■ **Exercise details**
All lines from the one containing "Task: Click the 'closed_set.remove(m)'" to the end of the listing below should be output exactly; omit the pictures.
(Information shown)
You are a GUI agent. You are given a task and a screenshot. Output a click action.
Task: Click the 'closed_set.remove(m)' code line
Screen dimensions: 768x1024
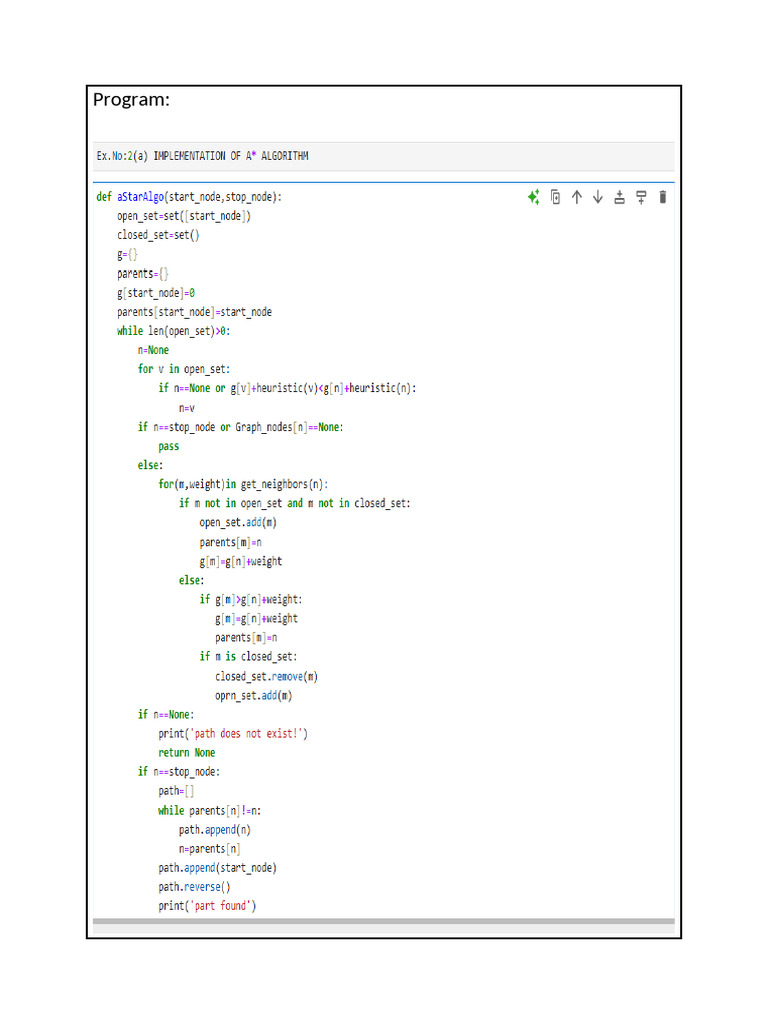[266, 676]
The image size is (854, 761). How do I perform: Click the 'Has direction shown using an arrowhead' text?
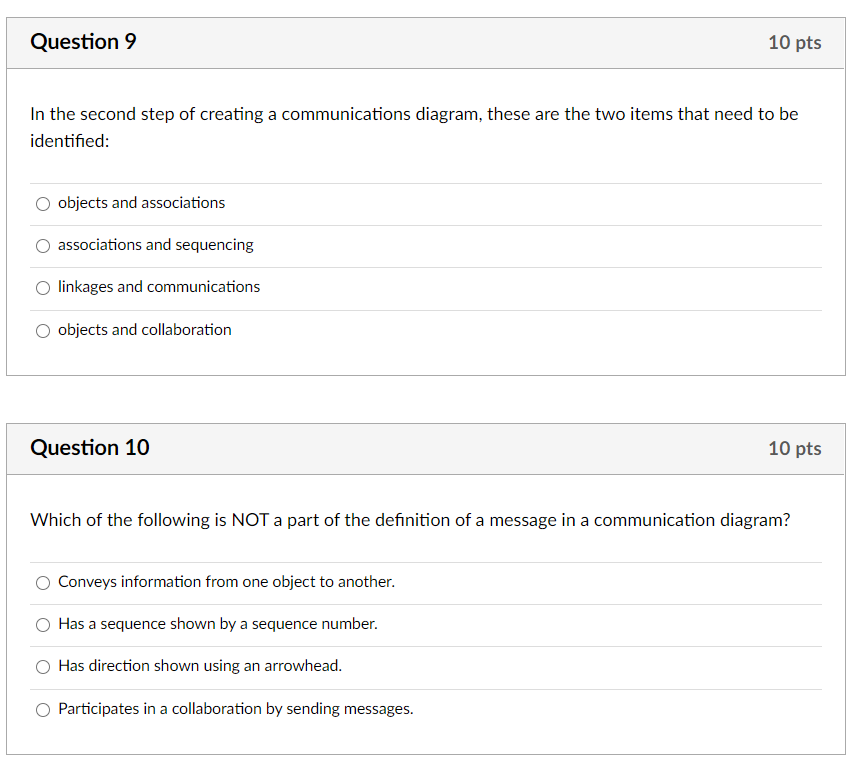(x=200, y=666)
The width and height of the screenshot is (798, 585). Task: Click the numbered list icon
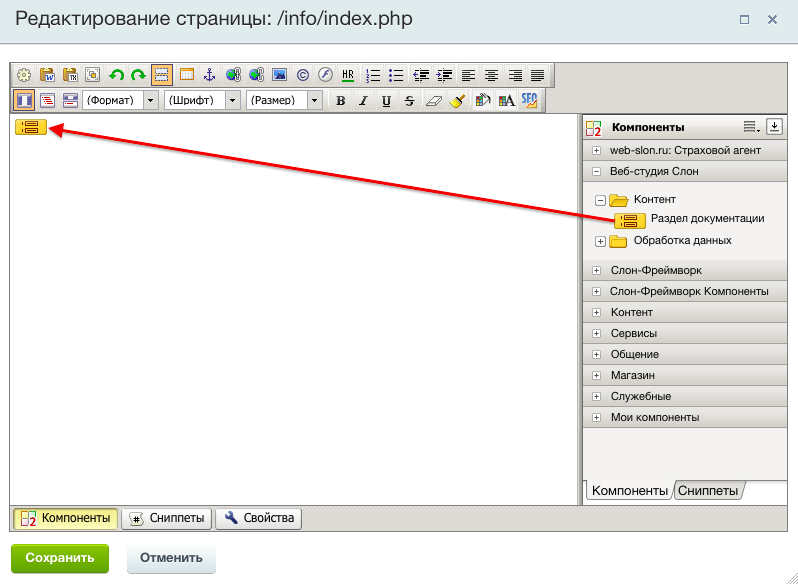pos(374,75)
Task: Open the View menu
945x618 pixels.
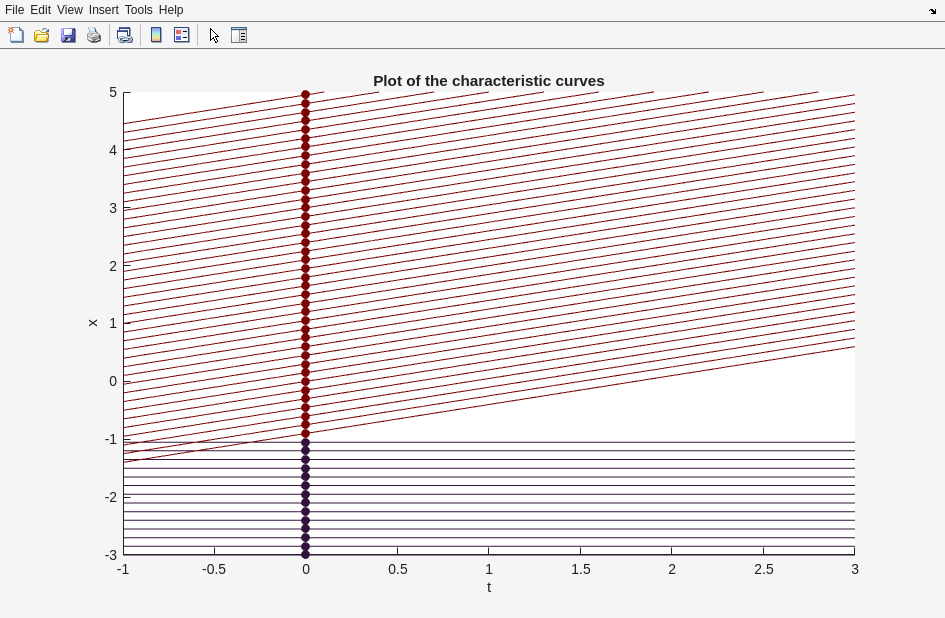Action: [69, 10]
(End Information shown)
■ **Completed exercise**
Task: Click the 'closed_set.remove(m)' code line
Screen dimensions: 768x1024
[266, 676]
The image size is (854, 761). How do I perform: Click the 'Has direction shown using an arrowhead' text?
(x=200, y=666)
The width and height of the screenshot is (798, 585). Task: Click the numbered list icon
pos(374,75)
Task: Open the View menu
945x618 pixels.
Action: [69, 10]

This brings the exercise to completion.